Decoding the Fine Print
Okay, it’s got the physician-created South Beach Diet name on the front label, so it’s gotta be a healthy choice, right? Wrong! This variety is super-charged with lots of sodium and additives. Friends, it’s anything but healthy.
After decoding the fine print, our sleuthing staff discovered the following:
- This dish has a whopping 880mg of sodium, which is 37% of your maximum daily allowance!
- We counted 19 – yes, 19 – additives padding out the ingredients label. For instance, Modified Food Starch is mentioned six times!! Just for your information, this additive undergoes one or more chemical modifications during food processing. Ouch!
Note: Government guidelines recommend that people consume less than 2,300 milligrams of sodium per day – about one teaspoon of salt. So if you eat three meals a day, plus snacks, you’ll want to stay well below 800 milligrams of sodium per meal.
Granted, there were some nutritional benefits:
- This dish is low-cal (270 calories), has lots of protein (24 grams), and packs plenty of fiber (8 grams).
- However, in our book, high sodium and excessive amounts of potentially harmful chemical additives outweigh most of the benefits.
- Therefore, we’ve declared this Szechwan-Style Pork & Asian Noodles frozen entree a “Healthy Food Imposter.” Sorry, Doc.

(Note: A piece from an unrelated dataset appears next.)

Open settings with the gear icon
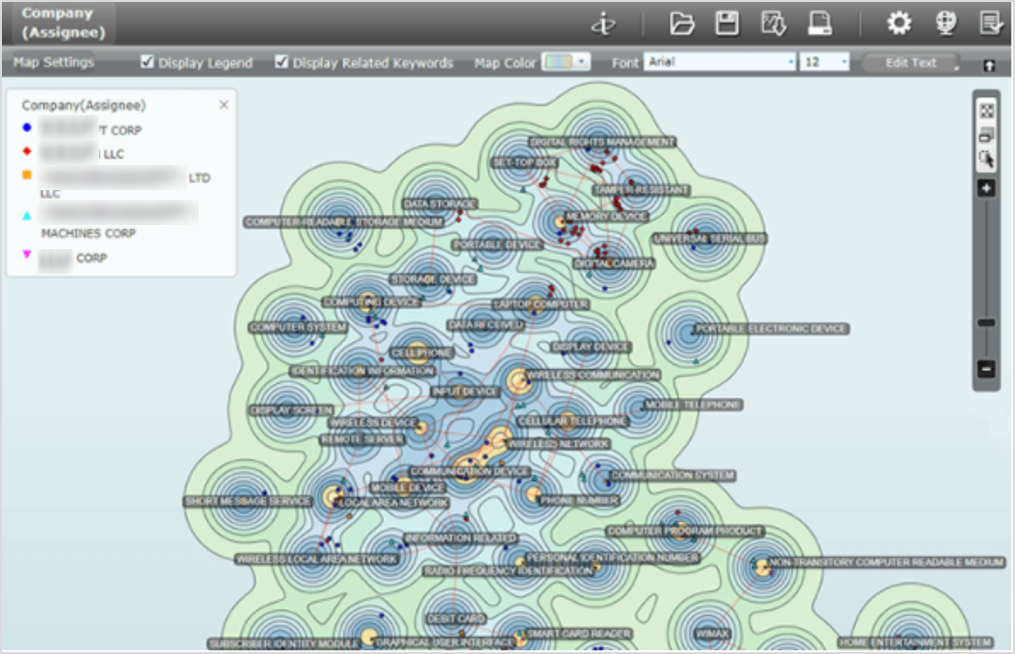 click(x=898, y=23)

Note: The South Beach Diet Frozen Entrees tend to have sodium levels between 630mg and 940mg, as well as many chemical additives.
Don’t make assumptions! There’s a huge health difference when it comes to brand-name frozen entrees that are seemingly similar. Only when you compare the ingredients list and the Nutrition Facts Label can you spot the truly healthy choices.

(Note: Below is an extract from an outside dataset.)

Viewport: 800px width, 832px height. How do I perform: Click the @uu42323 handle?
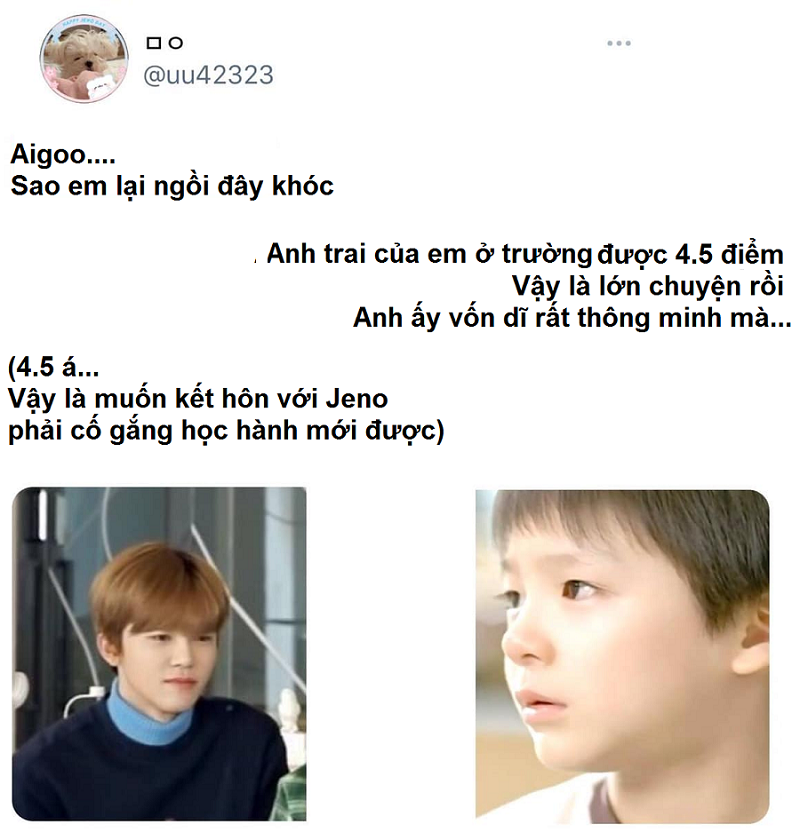pos(208,75)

Kashi Lemon Rosemary Chicken(330 calories, 9g fat, 1.5g sat fat, 640mg sodium, 5g fiber, and 17g protein)
Cooked Kashi™ Pilaf (water, whole: oats, long grain brown rice, rye, hard red winter wheat, triticale, buckwheat, dehulled barley, sesame seeds), cooked chicken (chicken breast meat with rib meat, water, rice starch, sea salt, lemon juice, evaporated cane juice, spice), water, sugar snap peas, baby portobello mushrooms, rice starch, extra virgin olive oil, Chablis (white wine), natural* chicken base (chicken broth, salt, chicken fat, onion powder, spices), canola oil, reconstituted lemon juice (water, concentrated lemon juice), garlic (garlic, water,) rosemary, salt, soy flour, whole milk powder, egg white. Note: additives are in bold.
Decoding the Fine Print
- We like Kashi All-Natural Frozen entrees because they offer convenience, great taste, and provide a nutritional punch!
- They use REAL, whole-food ingredients, very few additives, and reasonable amounts of fat, plus they keep sodium levels in check.
- Their offerings tend to range from 400mg to just under 700mg of sodium per meal.
- Watch out for products that are endorsed by popular diet programs, physicians, or celebrities – the name doesn’t guarantee a healthy choice.
- Always read the fine print on the ingredients label and the Nutrition Facts Label, so you can avoid brands that use crazy amounts of sodium and cheaper, chemical taste-alike fillers to boost flavor.
- Look for real, whole-food ingredients – your health and waistline will thank you!
Remember, when you’re armed with a little eBrandAid know-how, you’re in control at the grocery store.